A Look Inside Vidora’s Globally Distributed Low-latency A.I.
Guest post by Philip West, Founder, Vidora
Artificial Intelligence (A.I.) has dominated the tech headlines throughout 2016, and it shows no signs of letting up as we kick off 2017. While the tech giants push A.I. in their own specific ways, many other businesses are looking for solutions to stay up to speed and effectively apply A.I. to optimize their organizations and meet goals. This has opened the door for many startups to enter the market as well.
At Vidora, we look forward to helping push this innovation forward as 2017 gets underway. Vidora offers a specialized A.I. platform that enables premium media, commerce, and consumer brands like News Corp, Walmart, and Panasonic to increase user retention by predicting the lifetime value of users and by automatically increasing value using 1-to-1 personalization.
Building a specialized A.I. for your own business, let alone a general one for the masses, is difficult. It’s expensive to build and maintain, it’s hard to reliably test at scale, and it takes time and patience to allow machine intelligence to learn and mature. The Vidora team has spent countless hours building and evolving our solution. One big reason that we’ve been able to make such great progress on our A.I. and adapt it to companies of large scale is the flexibility and functionality provided by AWS. In this post, we give you a peek inside how Vidora’s system works, what tools we’ve used, and how AWS has helped make this complex technology a reality.
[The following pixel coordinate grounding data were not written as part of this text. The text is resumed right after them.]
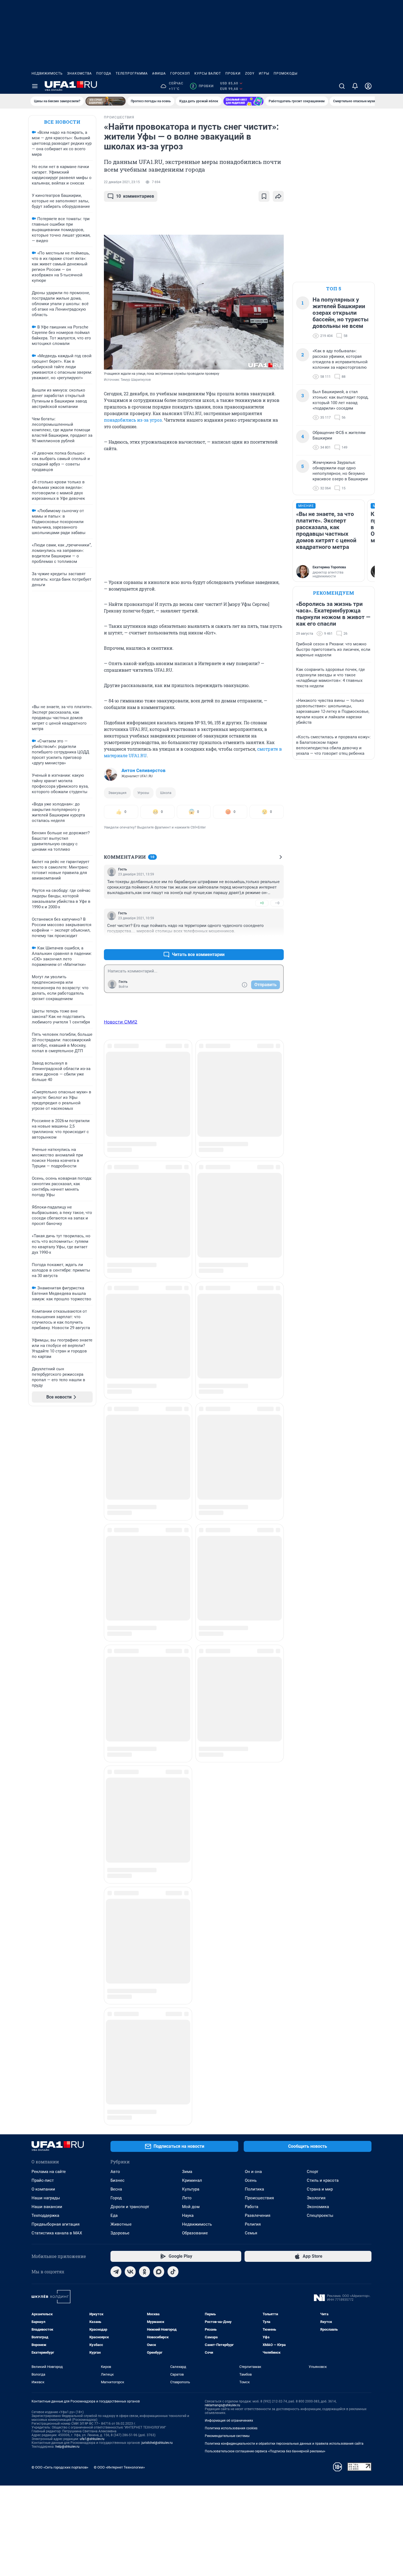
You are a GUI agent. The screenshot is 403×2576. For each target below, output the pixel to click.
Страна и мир (320, 1493)
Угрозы (143, 793)
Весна (116, 1493)
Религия (253, 1529)
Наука (188, 1520)
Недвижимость (47, 73)
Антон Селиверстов (143, 770)
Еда (114, 1520)
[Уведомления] (355, 86)
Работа (251, 1511)
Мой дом (191, 1511)
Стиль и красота (323, 1485)
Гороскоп (180, 73)
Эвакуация (117, 793)
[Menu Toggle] (34, 86)
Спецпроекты (320, 1520)
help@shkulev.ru (67, 1751)
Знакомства (79, 73)
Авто (115, 1476)
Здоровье (119, 1537)
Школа (165, 793)
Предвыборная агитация (56, 1529)
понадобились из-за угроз (133, 420)
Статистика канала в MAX (57, 1537)
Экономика (318, 1511)
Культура (190, 1493)
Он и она (253, 1476)
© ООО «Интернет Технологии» (119, 1772)
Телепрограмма (132, 73)
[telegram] (115, 1576)
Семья (251, 1537)
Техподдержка (45, 1520)
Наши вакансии (47, 1511)
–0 (277, 903)
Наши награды (46, 1502)
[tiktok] (173, 1576)
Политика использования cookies (231, 1733)
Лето (187, 1502)
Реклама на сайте (49, 1476)
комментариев (135, 196)
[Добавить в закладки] (264, 196)
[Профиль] (368, 86)
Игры (264, 73)
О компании (43, 1493)
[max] (158, 1576)
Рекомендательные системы (227, 1741)
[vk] (130, 1576)
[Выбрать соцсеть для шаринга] (278, 196)
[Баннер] (105, 101)
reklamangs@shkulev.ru (222, 1710)
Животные (121, 1529)
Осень (251, 1485)
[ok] (144, 1576)
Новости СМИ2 (120, 1022)
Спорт (312, 1476)
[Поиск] (341, 86)
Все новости (62, 122)
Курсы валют (207, 73)
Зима (187, 1476)
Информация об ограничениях (229, 1725)
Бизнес (117, 1485)
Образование (195, 1537)
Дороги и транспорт (129, 1511)
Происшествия (259, 1502)
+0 (262, 903)
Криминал (192, 1485)
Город (116, 1502)
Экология (316, 1502)
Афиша (159, 73)
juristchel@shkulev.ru (157, 1747)
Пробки (233, 73)
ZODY (249, 73)
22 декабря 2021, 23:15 (122, 182)
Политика (254, 1493)
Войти (123, 987)
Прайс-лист (43, 1485)
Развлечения (257, 1520)
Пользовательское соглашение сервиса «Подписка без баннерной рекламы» (265, 1756)
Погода (103, 73)
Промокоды (285, 73)
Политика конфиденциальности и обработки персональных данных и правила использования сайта (284, 1748)
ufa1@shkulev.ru (92, 1744)
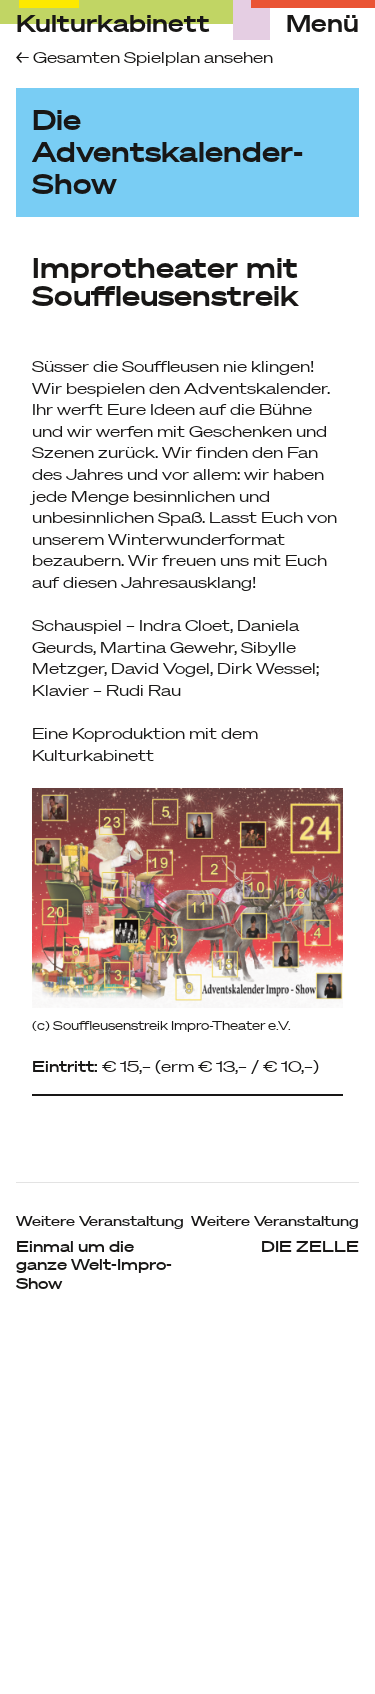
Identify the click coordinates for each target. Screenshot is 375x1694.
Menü (322, 24)
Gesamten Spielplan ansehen (151, 57)
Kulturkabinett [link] (113, 23)
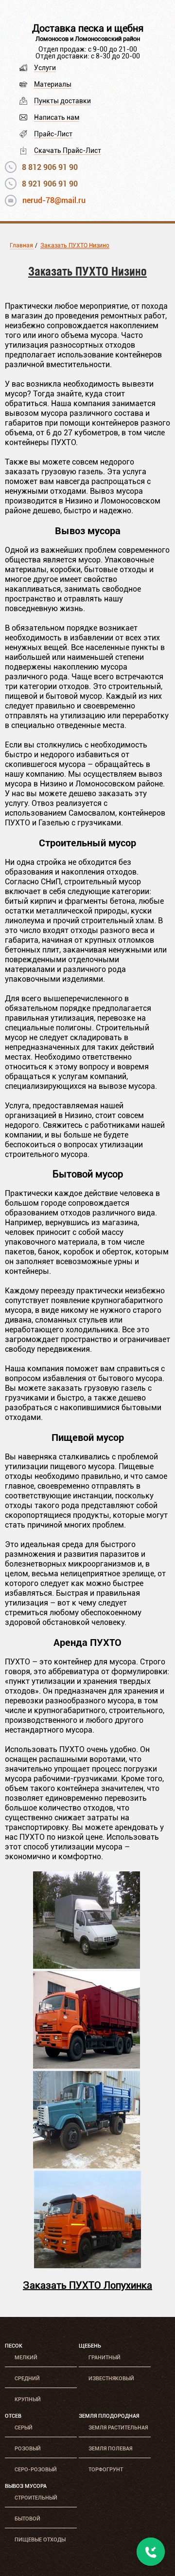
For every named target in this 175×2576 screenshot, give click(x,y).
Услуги (45, 68)
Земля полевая (110, 2448)
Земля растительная (118, 2428)
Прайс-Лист (53, 134)
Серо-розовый (36, 2469)
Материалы (52, 84)
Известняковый (111, 2378)
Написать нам (56, 117)
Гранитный (104, 2357)
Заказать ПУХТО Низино (74, 245)
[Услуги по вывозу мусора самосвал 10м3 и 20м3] (87, 2265)
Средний (27, 2378)
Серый (24, 2428)
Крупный (28, 2399)
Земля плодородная (109, 2416)
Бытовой (27, 2519)
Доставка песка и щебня (87, 28)
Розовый (28, 2448)
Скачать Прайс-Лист (67, 150)
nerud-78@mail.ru (54, 200)
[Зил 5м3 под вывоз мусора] (86, 2165)
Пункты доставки (62, 101)
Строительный (36, 2498)
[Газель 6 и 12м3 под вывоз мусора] (86, 1966)
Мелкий (26, 2357)
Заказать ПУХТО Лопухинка (87, 2285)
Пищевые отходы (40, 2540)
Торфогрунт (105, 2469)
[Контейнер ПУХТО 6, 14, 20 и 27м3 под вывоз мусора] (86, 2066)
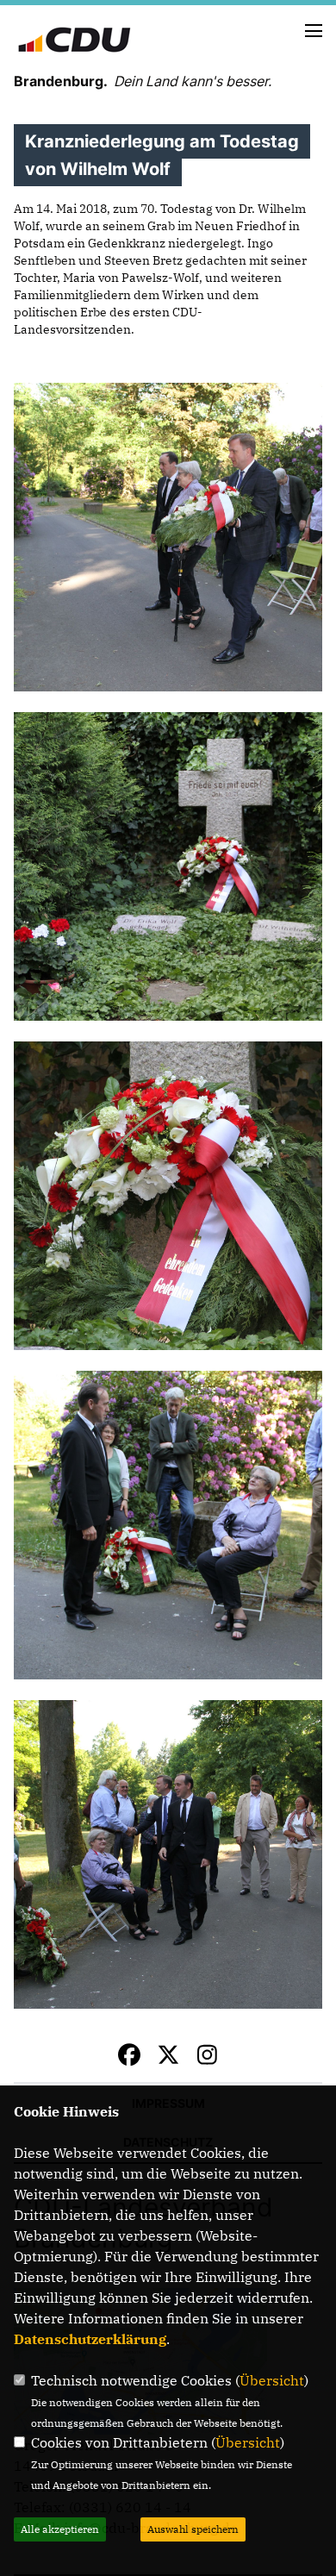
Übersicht (272, 2380)
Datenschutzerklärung (90, 2339)
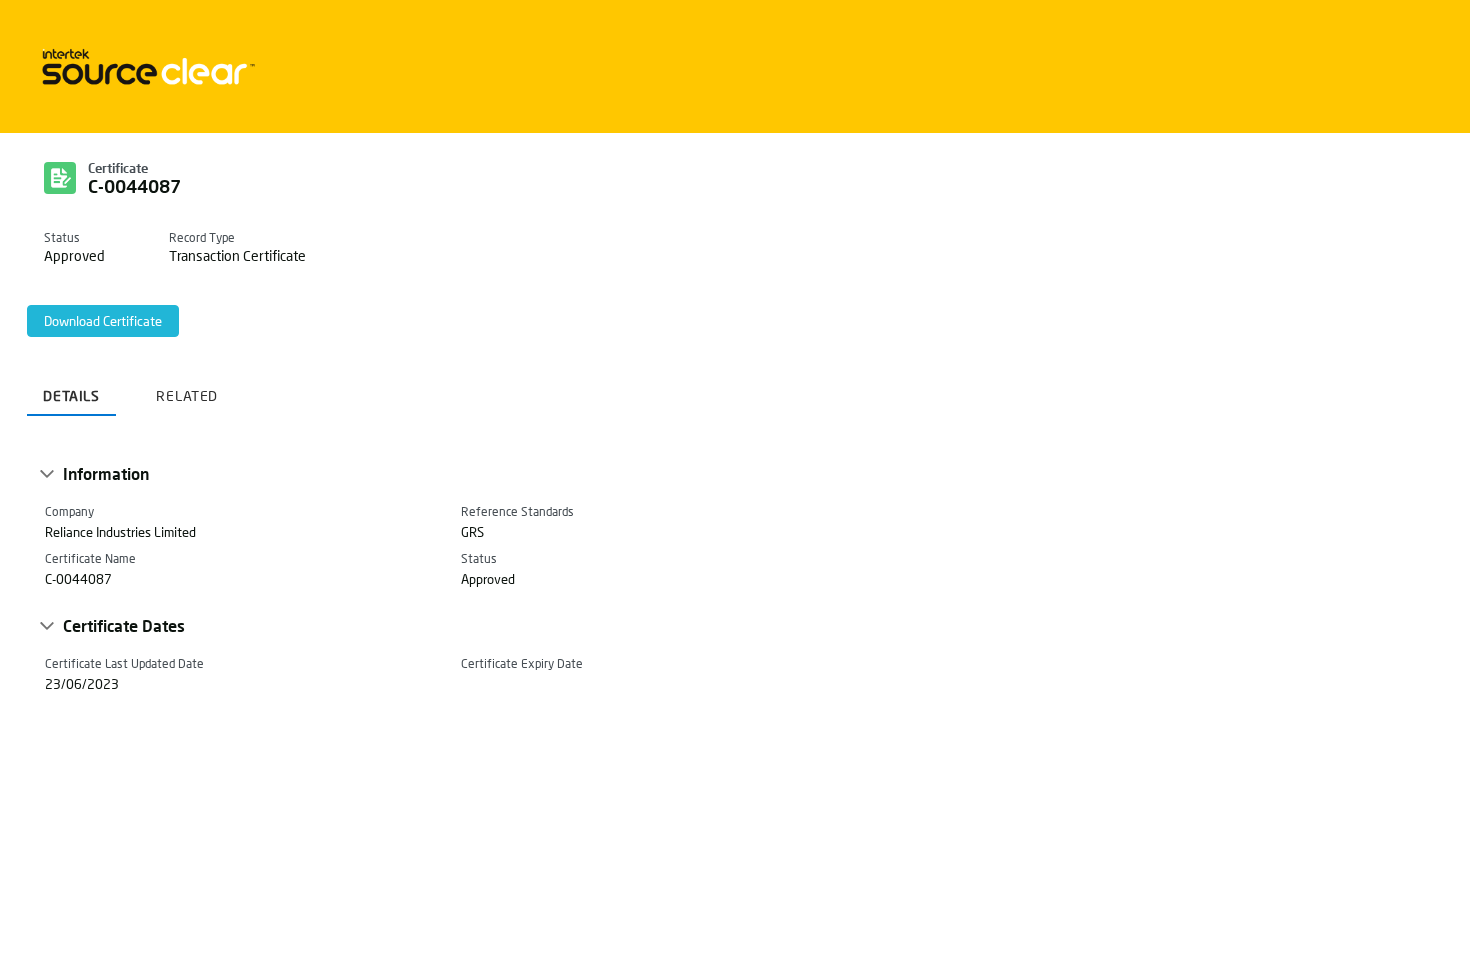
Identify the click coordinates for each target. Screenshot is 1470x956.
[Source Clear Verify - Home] (145, 66)
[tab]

Vidora’s A.I. starts with data ingestion. Sharing data with others can be a pain due to the infinite number of ways it can be structured and organized. Fortunately, AWS already provides numerous ways to share data, making the process easier. A user’s behavioral events are sent to us via a variety of methods: Vidora’s API, Amazon Kinesis, Amazon Redshift, and custom pull-based systems that pull from Amazon Simple Storage Service (Amazon S3). This data includes an anonymous but unique ID for the user, and also some information on what that user just “did,” such as read an article, clicked a link, watched a video, liked a post, etc. We translate each of these to a dataframe friendly format that gets stored in S3 every few minutes for Spark processing. As this data comes in, other various analytics get stored in both Redis and Cassandra as well.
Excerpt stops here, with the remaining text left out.